The Midwest is vulnerable to more flooding in the years it will take to make at least $1.1 billion in repairs.

“I think if water was running through the White House, there would be a solution,” said John Remus, chief of the Missouri River basin water management division for the U.S. Army Corps of Engineers.

The levees, not built for such extreme weather, need to be built to new standards in an era of climate disruption. That’s because climate scientists warn that what had been 500-year and 100-year storms are more likely to be 20-year and even 5-year events.

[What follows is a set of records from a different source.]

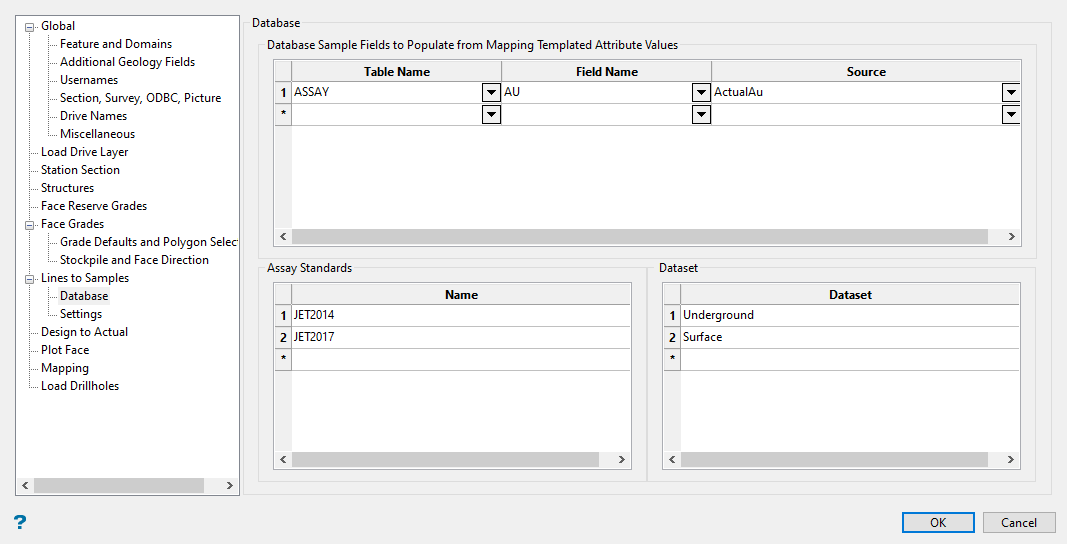Open the AU Field Name dropdown
This screenshot has height=544, width=1067.
(x=701, y=93)
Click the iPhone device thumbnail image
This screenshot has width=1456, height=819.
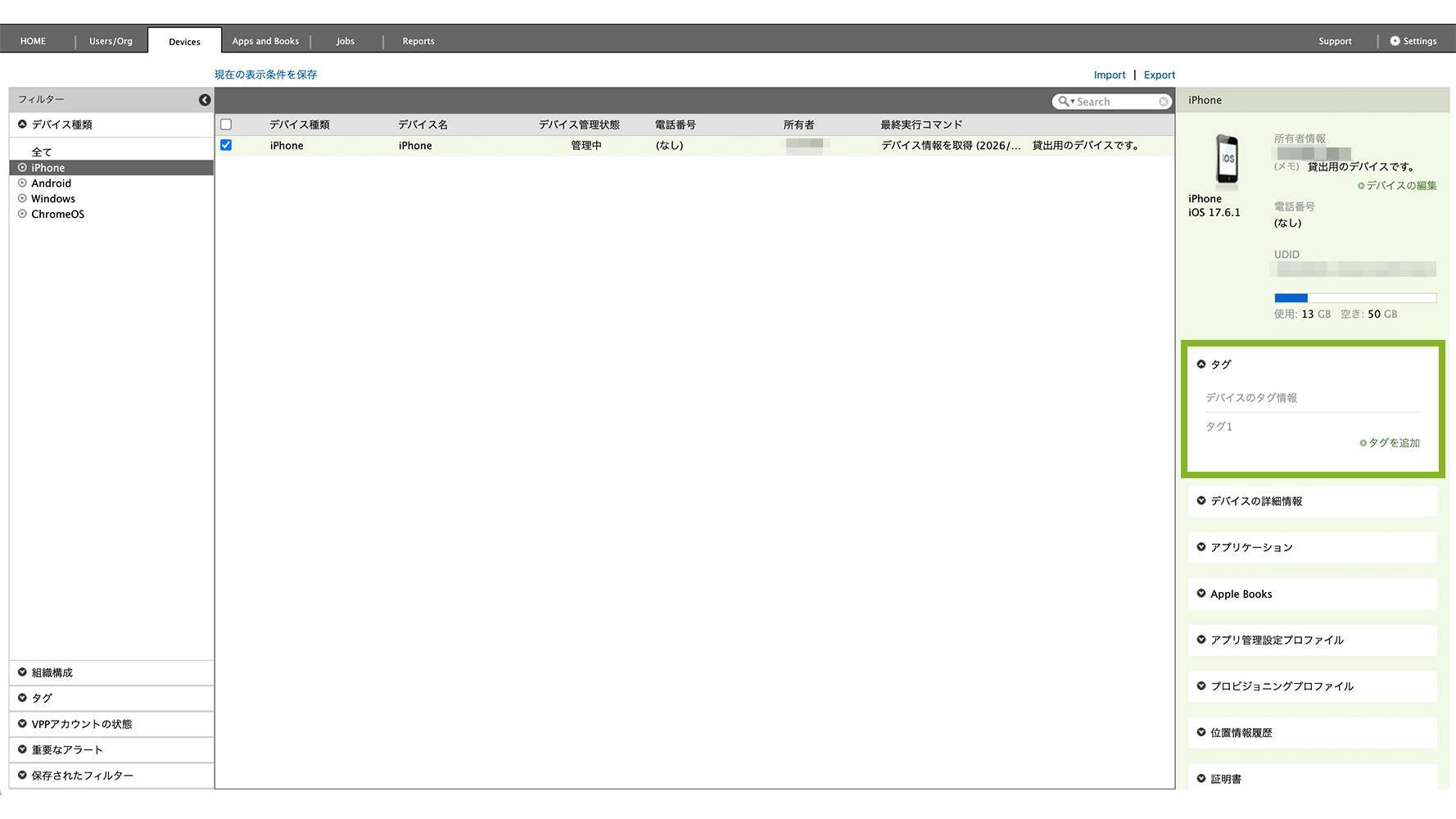[x=1226, y=158]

Just this month floodwaters broke through two levees in rural Iowa northeast of Omaha, and a 16-mile stretch of Interstate 29 was closed. Iowa Gov. Kim Reynolds issued a disaster proclamation in September for four counties along the Missouri River in western Iowa during the third round of Missouri River flooding this year.

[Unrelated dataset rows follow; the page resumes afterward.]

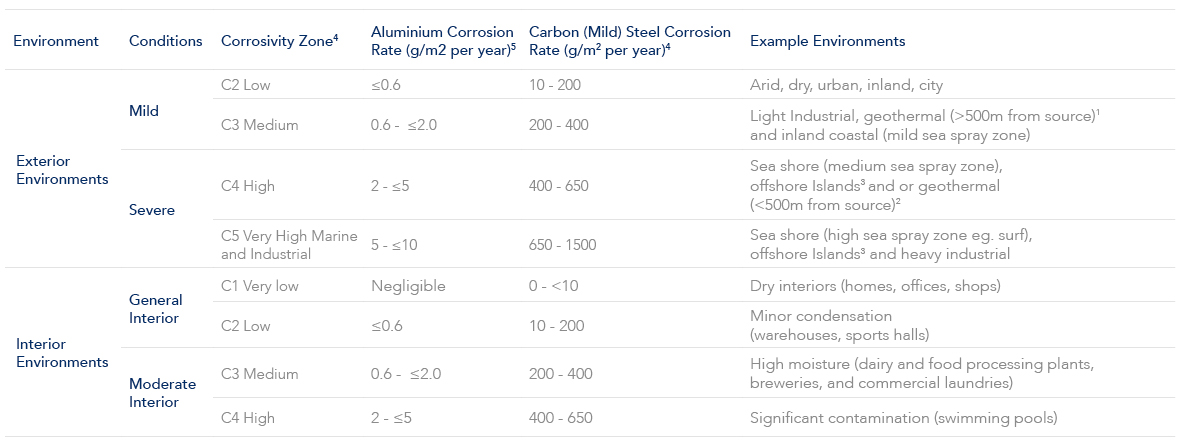Click the Moderate Interior conditions cell

click(162, 393)
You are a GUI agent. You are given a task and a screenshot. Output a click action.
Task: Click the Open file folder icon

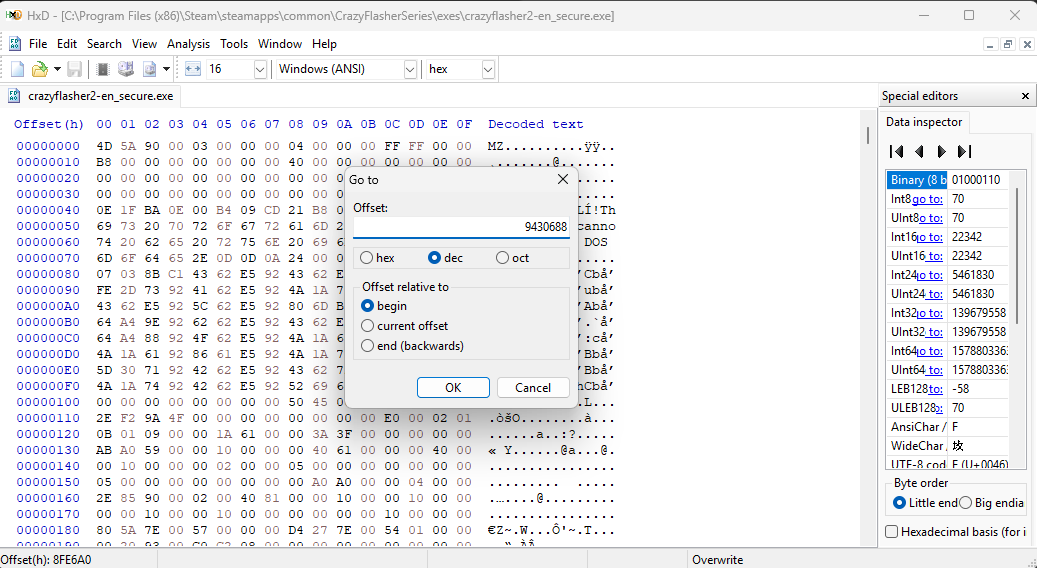pyautogui.click(x=39, y=69)
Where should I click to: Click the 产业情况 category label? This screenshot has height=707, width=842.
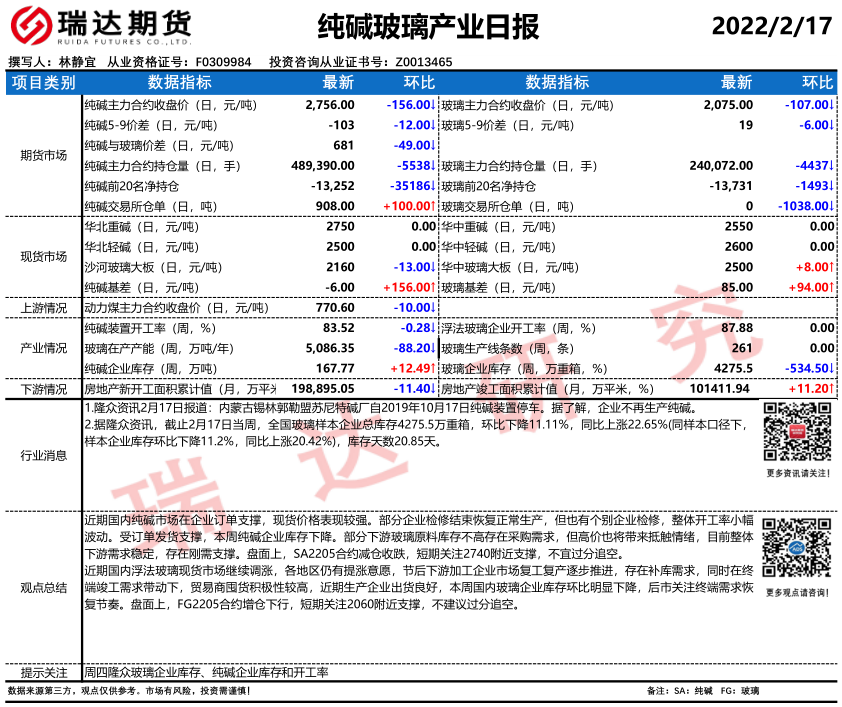click(x=43, y=348)
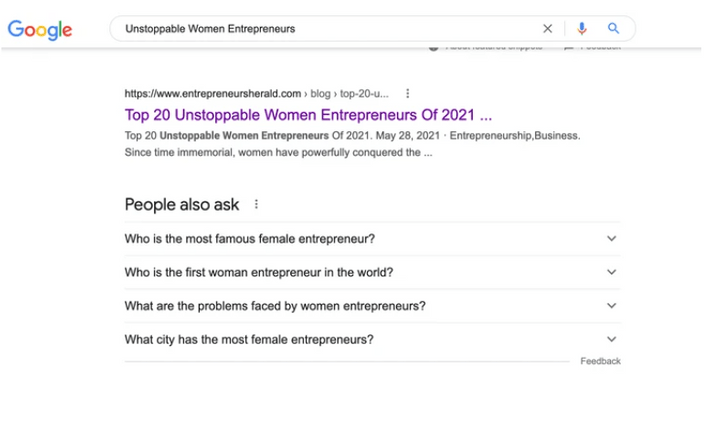
Task: Expand chevron for most famous female entrepreneur question
Action: (612, 239)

The Corps received 182 requests to repair levees in the Omaha and Kansas City districts. About 50 levees were breached in floods this year compared with five in 2011. The longest break was a 1,000-foot gap in levee L550 south of Hamburg, Iowa.

Historically, flooding was common on the Missouri River with floods up to 17 miles wide. The Corps transformed the 2,341-mile river, building six major dams between 1933 and 1964 to try to control flooding and improve navigation.

That system was not designed to handle extreme floods like the bomb cyclone in March that threatened Gavins Point Damnear Yankton, S.D. Remus ordered the spillways opened to save Gavins Point. About 100,000 cubic feet of water per second, the same as Niagara Falls, poured into the river.

More floods like this year’s are possible. A 2012 report on climate change in the Missouri River basin predicted an average increase each year in upper-basin runoff of about 6% and more than a 10% increase in the lower river by the middle of this century.

Officials in some local districts are frustrated by the bureaucracy involved in repairs. Grant Hansen, the president of the Ames Diking & Drainage District in Nebraska, said he was initially told his district would have to come up with about $450,000 as its 20% match for federal funds before repair work could begin at the levee along the Platte River.

Hansen said the Corps blindsided him by increasing the proposed local match to $750,000 but have since said they might be able to do the repair work for less.

“I just can’t keep asking other agencies to come up with money we don’t have,” Hansen said.

In Spencer, Neb., the rural water district set up a gofundme account to help pay a contractor to put in a new water line.Hundreds of people in Boyd County didn’t have running water for months after the Spencer Dam collapsed.